Sunday, June 19, 2011

Compassion Amongst a Nest of Zombies

I have been lying awake in bed meditating on the dream before awakening. I was walking with my older son into a building, when all of a sudden a group of zombies moved towards us, some walking in that shuffling gait that the typical zombie promenades about, while others were actually running. Some of them had parts missing while one of them took a machete to its own head and sliced through it without any effect. I told my son to stay back while I went to confront what seemed to be the leader. I came up to the zombie leader and he laughed at me and told me to hit him (zombies could talk?). So I gave him a powerful punch to the face. He just laughed and seemed to grow stronger. I punched some more, blows like Muhammad Ali in his prime, and all it did was make the zombie grow stronger. This was not working.
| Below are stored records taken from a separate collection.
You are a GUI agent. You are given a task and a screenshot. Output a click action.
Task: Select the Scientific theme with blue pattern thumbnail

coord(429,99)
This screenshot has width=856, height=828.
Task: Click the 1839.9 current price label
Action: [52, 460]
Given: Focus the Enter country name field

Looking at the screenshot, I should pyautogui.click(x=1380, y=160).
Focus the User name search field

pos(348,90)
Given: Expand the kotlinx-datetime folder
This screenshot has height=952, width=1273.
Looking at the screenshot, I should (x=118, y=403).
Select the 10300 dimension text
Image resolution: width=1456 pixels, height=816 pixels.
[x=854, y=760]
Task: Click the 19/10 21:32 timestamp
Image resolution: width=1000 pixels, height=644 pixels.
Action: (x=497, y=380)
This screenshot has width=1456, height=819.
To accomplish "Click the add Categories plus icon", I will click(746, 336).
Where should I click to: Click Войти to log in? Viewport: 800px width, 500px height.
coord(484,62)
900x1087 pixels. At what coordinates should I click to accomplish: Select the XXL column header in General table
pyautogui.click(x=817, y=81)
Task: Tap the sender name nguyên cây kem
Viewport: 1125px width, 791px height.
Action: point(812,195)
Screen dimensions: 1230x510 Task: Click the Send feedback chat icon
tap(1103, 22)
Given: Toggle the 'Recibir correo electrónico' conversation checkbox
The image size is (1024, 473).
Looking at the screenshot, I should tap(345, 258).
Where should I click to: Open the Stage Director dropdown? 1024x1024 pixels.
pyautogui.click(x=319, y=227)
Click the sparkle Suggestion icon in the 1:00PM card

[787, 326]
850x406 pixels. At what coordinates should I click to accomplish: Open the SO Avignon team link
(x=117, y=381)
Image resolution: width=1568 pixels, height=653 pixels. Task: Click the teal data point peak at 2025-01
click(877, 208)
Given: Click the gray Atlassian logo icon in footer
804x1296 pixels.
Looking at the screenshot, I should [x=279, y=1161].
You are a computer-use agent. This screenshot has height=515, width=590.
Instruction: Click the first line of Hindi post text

Then my son did something that stopped the approaching horde--he cried. He went into a place of sadness. Not fear, not rage; but sadness. And the zombies just stopped dead (which is what zombies should be doing!) Seeing the effect I too went into a sadness for this sorry situation that we all found ourselves in. For me and my son, and especially for the zombies. And I started a conversation with my zombie assailant and asked him what I could do for him. He said he would like to be killed and to be put to rest, so I lifted a machete to ease him out of his misery but he started to grow big in anticipation. So I stopped and said that violence to him wouldn't work.


And then I woke up.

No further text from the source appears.